Given data
-------

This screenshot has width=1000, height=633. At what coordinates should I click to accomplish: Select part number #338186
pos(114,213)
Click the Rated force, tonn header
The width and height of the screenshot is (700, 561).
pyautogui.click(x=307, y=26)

-------

Work required
Your task is to reproduce the full listing exactly.

Output for this task
This screenshot has width=1000, height=633. At what coordinates should I click to accomplish: Select part number #338186
pos(114,213)
Click the Rated force, tonn header
The width and height of the screenshot is (700, 561).
pyautogui.click(x=307, y=26)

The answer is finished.